In vivo expansion of activated naive CD8+ T cells and NK cells driven by complexes of IL-2 and anti-IL-2 monoclonal antibody as novel approach of cancer immunotherapy.

IL-2 is potent imunostimulatory molecule that plays a key role in T and NK cell activation and expansion. IL-2 is approved by the FDA to treat metastatic renal cancer and melanoma, but its extremely short half-life and serious toxicities are significant limitations of its use. It was reported that in vivo biological activity of IL-2 can be increased by association of IL-2 with anti-IL-2 mAb (S4B6). IL-2/S4B6 mAb immunocomplexes were described to be highly stimulatory for NK and memory CD8(+) T cells and intermediately also for regulatory T cells. IL-2/JES6-1 mAb immunocomplexes are stimulatory solely for regulatory T cells. In this study we show that although both mentioned IL-2 immunocomplexes are less potent than free IL-2 in vitro, they possess extremely high stimulatory activity to expand activated naive CD8(+) T cells in vivo.

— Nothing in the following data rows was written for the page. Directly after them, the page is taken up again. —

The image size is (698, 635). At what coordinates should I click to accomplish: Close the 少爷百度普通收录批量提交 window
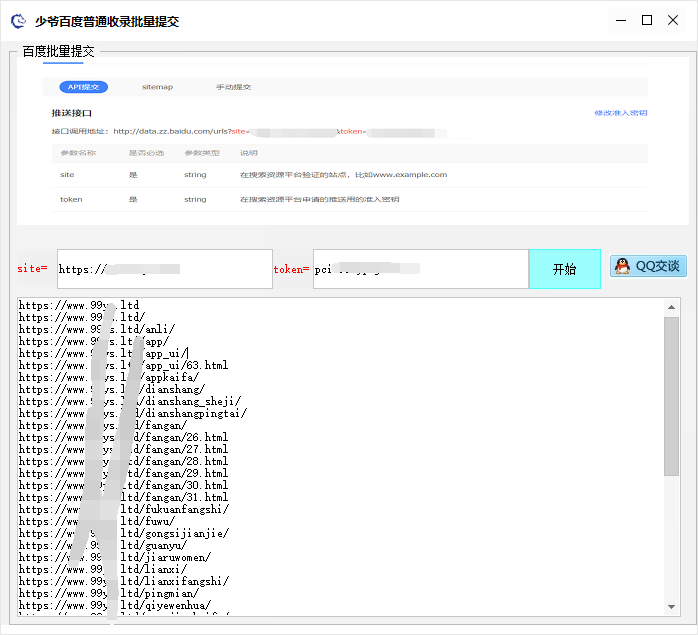[677, 20]
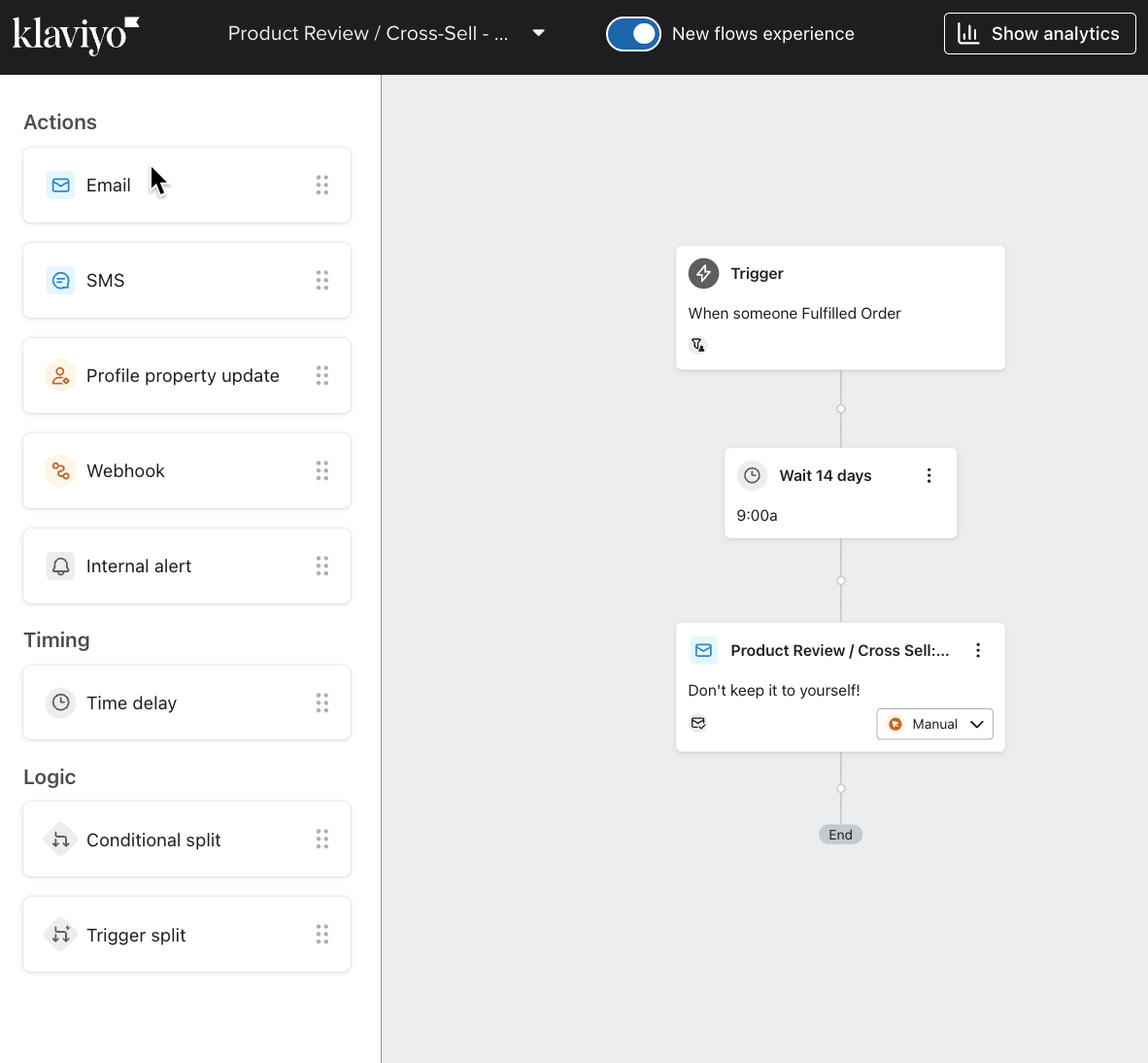1148x1063 pixels.
Task: Click the Email action envelope icon
Action: 60,185
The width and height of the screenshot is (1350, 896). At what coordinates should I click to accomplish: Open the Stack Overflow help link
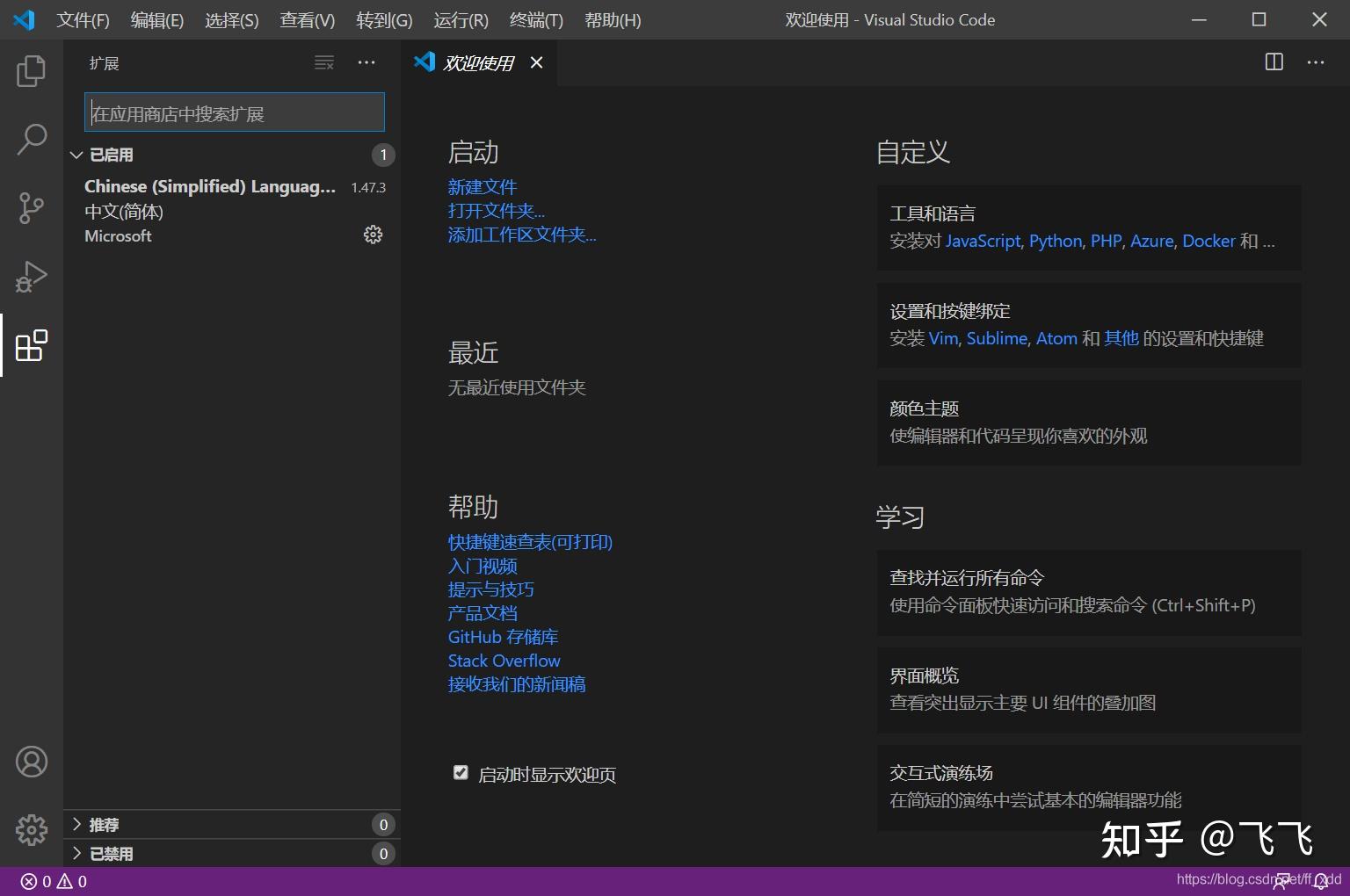click(x=503, y=660)
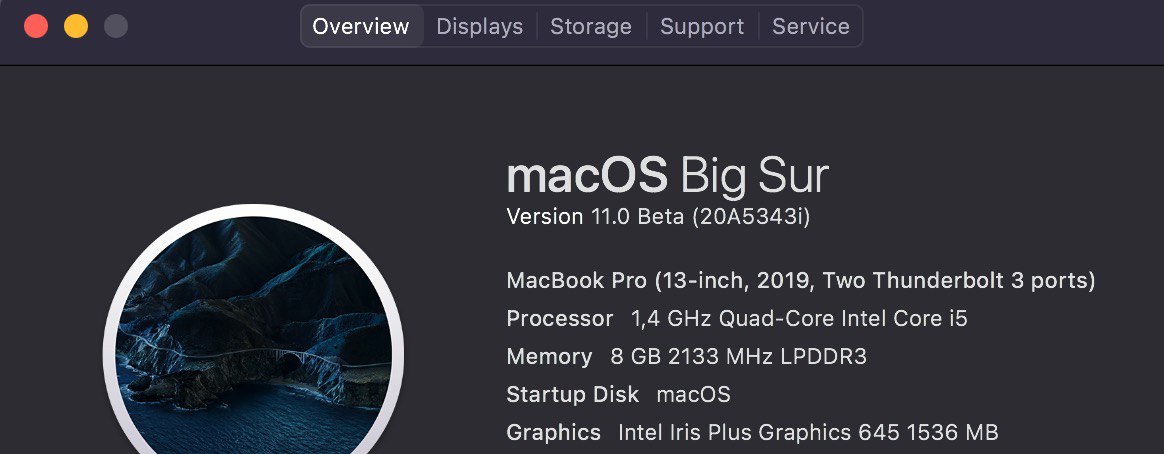Click the Processor label
Screen dimensions: 1164x454
coord(560,319)
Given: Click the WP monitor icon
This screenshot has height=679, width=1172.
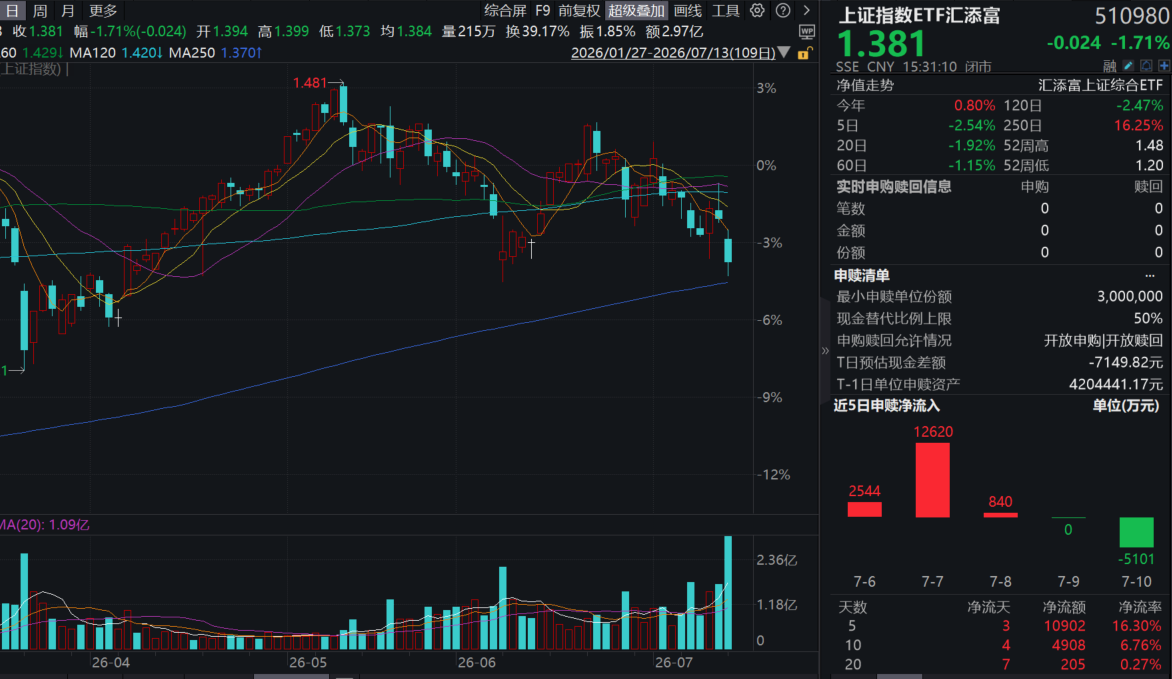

IL-2 immunocomplexes expand activated naive CD8(+) T cells several hundred-fold times after four doses and more than 1000-fold times after six doses (1.5 microg/dose of IL-2), whereas free IL-2 given at the same dosage shows negligible activity. IL-2/S4B6 mAb immunocomplexes also induce massive expansion of NK cells (40% of DX5(+)NK1.1(+) cells in spleen). Importantly, activated naive CD8(+) T cells expanded by IL-2 immunocomplexes form robust population of functional memory cells. We also demonstrate in two distinct tumor models that IL-2/S4B6 mAb immunocomplexes possess considerable antitumor activity. Finally, by using radioactively labeled IL-2, we provide for first time direct evidence that IL-2 immunocomplexes have much longer half-life in circulation than free IL-2, being approximately 3 h vs <15 min, respectively.